Perit was born on June 23, 1785, in Norwich, Connecticut and named after his maternal grandfather, Pelatiah Webster. He was the son of Capt. John Perit and Ruth Kellogg (née Webster) Perit. Among his siblings were John Webster Perit (married to Margaretta Dunlap), Maria Perit (wife of Charles Phelps Huntington), and Rebecca Hunt Perit (wife of Joshua Hubbard Lathrop). After his father died in 1795, his mother married Christopher Leffingwell in 1799.
He graduated from Yale College with the class of 1802.

==Career==
He served as president of the Chamber of Commerce of the State of New York from 1853 to 1863, and was a commissioner of police in 1857. He served as president of the Seamen's Savings Bank, and was an original incorporator and director of the Bank of Commerce in New York.

==Personal life==
Perit was twice married.

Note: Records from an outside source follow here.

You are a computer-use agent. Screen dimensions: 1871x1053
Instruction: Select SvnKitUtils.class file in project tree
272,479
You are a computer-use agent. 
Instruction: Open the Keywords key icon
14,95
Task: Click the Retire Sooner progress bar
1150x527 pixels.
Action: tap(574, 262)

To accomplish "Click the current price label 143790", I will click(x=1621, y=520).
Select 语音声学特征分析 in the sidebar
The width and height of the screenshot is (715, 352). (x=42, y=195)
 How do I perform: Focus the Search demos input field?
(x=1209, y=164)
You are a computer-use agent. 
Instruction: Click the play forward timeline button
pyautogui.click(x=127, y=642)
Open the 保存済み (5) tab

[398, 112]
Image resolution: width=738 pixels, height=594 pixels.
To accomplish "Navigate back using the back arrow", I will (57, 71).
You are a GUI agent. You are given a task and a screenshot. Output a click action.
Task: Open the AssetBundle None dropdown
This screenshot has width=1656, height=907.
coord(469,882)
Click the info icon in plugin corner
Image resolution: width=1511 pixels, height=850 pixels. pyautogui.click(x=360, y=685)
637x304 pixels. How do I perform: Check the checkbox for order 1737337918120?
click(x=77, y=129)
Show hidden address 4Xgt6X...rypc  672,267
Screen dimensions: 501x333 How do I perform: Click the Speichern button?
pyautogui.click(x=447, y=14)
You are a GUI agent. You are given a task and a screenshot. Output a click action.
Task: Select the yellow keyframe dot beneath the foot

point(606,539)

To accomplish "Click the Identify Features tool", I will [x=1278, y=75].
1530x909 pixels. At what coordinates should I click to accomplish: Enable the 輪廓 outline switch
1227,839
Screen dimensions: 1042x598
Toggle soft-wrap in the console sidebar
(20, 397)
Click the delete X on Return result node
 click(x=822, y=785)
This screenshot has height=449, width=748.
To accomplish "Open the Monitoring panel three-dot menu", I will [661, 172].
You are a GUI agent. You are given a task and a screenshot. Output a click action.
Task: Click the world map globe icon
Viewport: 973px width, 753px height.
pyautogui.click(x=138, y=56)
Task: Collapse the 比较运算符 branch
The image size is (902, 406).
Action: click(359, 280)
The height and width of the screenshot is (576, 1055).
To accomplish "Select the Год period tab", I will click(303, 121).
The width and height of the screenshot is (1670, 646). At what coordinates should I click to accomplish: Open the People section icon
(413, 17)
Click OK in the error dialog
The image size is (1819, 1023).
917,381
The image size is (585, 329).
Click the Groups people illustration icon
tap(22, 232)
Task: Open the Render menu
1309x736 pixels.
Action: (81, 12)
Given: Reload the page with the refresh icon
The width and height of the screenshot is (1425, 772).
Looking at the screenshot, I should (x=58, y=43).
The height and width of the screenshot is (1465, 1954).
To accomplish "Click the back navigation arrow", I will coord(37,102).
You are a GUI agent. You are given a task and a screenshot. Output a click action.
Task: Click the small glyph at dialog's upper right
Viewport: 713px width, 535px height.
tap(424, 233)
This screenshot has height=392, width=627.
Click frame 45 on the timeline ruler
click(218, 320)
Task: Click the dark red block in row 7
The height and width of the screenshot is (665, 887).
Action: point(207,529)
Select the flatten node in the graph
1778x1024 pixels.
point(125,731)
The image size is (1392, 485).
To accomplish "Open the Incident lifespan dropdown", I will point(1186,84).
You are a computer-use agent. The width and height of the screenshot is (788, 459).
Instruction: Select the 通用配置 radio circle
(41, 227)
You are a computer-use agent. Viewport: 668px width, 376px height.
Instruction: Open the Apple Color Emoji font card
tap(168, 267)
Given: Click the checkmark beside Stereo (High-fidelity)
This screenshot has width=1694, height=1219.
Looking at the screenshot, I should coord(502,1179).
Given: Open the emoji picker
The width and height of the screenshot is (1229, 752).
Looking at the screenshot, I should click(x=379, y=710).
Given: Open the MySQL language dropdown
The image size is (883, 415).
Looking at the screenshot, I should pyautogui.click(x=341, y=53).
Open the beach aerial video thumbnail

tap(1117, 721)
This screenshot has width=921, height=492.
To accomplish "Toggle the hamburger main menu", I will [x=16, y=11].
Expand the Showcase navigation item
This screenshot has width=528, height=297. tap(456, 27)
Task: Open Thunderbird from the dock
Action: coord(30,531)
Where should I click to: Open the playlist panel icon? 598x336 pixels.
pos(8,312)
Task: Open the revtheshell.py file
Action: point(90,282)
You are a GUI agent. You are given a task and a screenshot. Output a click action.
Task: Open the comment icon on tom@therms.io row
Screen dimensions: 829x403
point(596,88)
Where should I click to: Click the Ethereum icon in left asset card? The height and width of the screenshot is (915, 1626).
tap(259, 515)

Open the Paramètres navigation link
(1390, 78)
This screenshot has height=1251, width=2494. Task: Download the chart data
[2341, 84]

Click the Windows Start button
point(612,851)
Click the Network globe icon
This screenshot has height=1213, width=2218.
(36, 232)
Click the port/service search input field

His first marriage was to Jerusha Lathrop, the sister of his brother-in-law, on September 6, 1809. After her death, he married Maria Coit (1793–1885) on October 8, 1823. Maria was a daughter of Daniel Lathrop Coit. In 1860, Perit had architect Sidney Mason Stone design him a Renaissance Revival style Italian villa in New Haven.

Perit died at his residence in New Haven, Connecticut in March 1864.